» WORK TO BE COMPLETED
All pictures are to be dropped, and the remaining data set down exactly.

Saved entries

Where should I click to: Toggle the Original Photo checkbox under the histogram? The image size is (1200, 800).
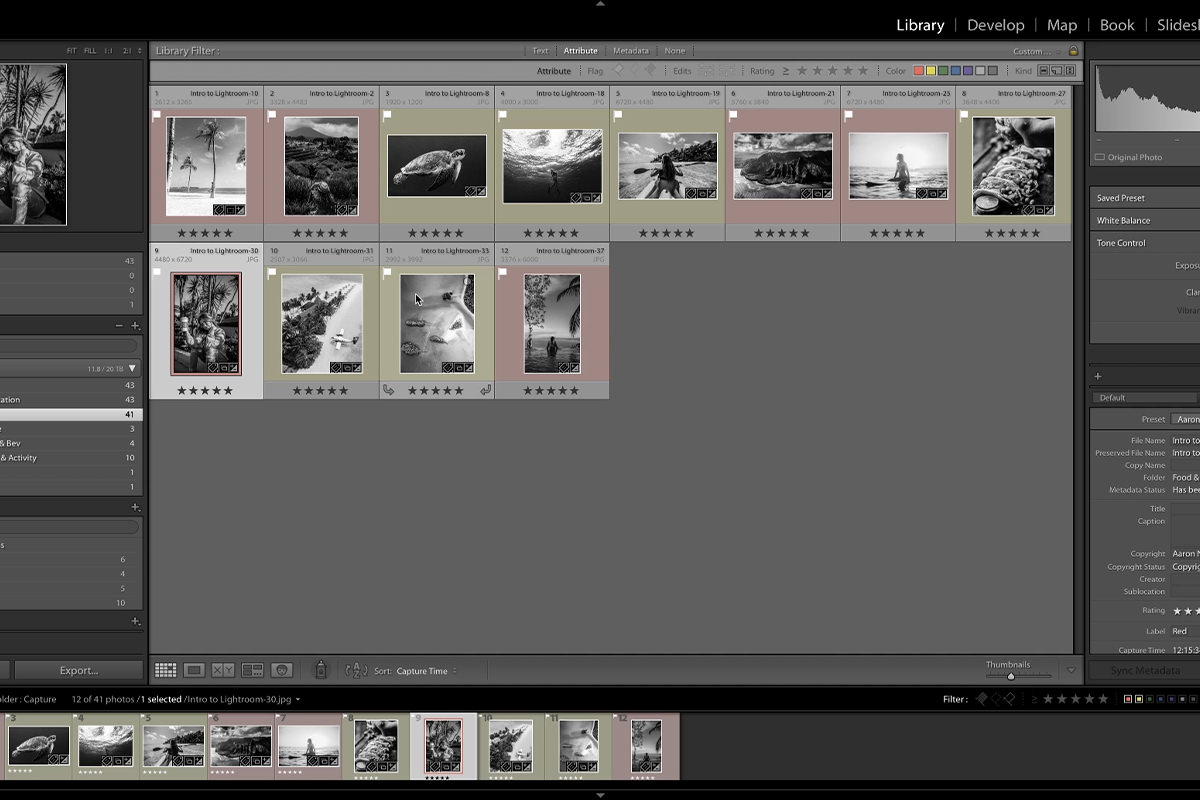pos(1100,157)
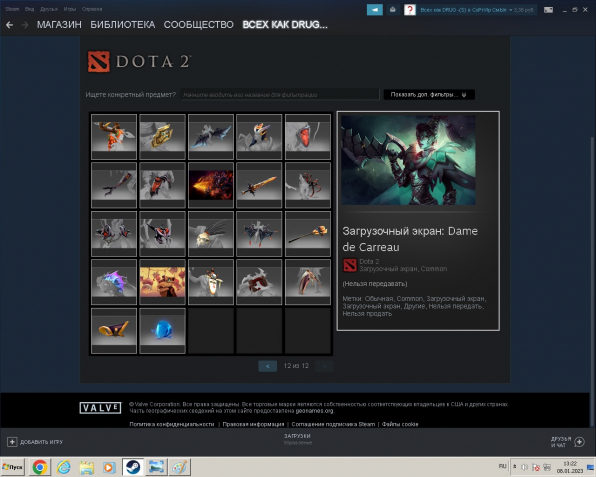Click the Steam icon in taskbar
Viewport: 596px width, 477px height.
(x=133, y=467)
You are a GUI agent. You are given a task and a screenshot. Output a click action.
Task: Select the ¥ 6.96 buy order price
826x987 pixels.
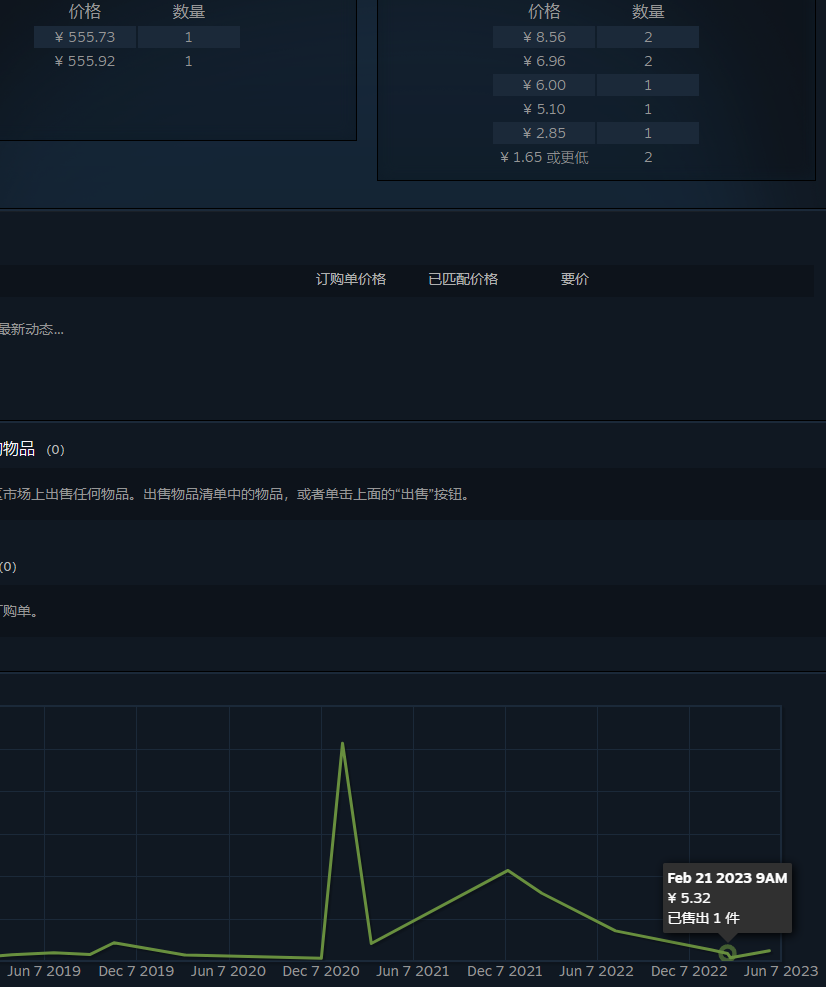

» EXERCISE SOLUTION
Where should I click to: Toggle the Original Photo checkbox under the histogram? The image size is (1200, 800).
pos(1100,157)
Click the Steam icon in taskbar
Viewport: 596px width, 477px height.
(x=133, y=467)
You are a GUI agent. You are given a task and a screenshot. Output a click action.
Task: Select the ¥ 6.96 buy order price
826x987 pixels.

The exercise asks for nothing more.